◆ WHAT THE TASK ASKS:
In the records below, find the lines that include "Report" and copy each.
EXERCISE INPUTS: Begin
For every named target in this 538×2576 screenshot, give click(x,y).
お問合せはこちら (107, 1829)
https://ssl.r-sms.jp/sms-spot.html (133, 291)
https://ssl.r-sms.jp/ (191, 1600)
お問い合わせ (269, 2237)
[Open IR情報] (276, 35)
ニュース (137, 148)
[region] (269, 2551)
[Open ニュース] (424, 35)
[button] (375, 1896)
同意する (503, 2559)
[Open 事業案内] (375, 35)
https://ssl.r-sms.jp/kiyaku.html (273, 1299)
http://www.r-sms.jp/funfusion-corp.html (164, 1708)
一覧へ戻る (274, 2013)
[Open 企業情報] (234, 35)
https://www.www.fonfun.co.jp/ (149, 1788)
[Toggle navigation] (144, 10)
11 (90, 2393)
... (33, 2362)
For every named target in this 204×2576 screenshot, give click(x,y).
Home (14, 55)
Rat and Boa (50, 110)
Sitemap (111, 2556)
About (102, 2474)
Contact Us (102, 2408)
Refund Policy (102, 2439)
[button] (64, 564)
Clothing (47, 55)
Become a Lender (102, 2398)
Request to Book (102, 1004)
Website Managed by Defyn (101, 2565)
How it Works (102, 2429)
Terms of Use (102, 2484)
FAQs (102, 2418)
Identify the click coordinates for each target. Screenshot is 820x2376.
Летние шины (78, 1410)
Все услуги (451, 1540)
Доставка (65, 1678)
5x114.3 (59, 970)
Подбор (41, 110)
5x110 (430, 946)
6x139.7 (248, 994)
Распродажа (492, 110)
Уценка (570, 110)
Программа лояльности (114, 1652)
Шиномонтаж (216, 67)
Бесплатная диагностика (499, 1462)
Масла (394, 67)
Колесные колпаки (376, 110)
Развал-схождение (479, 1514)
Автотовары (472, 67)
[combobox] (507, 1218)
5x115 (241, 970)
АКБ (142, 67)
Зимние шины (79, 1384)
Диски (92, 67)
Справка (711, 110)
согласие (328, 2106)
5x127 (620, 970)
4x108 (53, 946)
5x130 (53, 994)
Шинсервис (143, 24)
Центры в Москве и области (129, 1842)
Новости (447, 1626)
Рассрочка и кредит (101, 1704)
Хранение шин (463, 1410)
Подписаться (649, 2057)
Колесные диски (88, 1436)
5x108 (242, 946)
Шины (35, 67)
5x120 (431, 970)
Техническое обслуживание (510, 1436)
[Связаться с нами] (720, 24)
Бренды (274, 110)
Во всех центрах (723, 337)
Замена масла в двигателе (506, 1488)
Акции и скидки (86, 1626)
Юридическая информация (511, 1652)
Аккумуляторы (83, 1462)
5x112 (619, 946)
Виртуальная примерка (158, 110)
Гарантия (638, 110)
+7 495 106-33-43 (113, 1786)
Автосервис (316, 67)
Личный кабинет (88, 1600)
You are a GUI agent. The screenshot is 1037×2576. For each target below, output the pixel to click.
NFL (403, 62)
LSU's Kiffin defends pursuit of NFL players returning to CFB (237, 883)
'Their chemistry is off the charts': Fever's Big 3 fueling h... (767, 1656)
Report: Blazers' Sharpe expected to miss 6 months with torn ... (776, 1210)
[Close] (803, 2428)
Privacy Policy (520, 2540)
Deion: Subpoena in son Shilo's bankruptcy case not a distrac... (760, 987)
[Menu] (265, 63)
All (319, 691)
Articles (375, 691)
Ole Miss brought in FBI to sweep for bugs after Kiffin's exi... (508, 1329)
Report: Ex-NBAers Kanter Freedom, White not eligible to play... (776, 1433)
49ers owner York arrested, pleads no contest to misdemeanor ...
EXERCISE INPUTS: End
◆ WRITTEN SOLUTION:
Report: Blazers' Sharpe expected to miss 6 months with torn ... (776, 1210)
Report: Ex-NBAers Kanter Freedom, White not eligible to play... (776, 1433)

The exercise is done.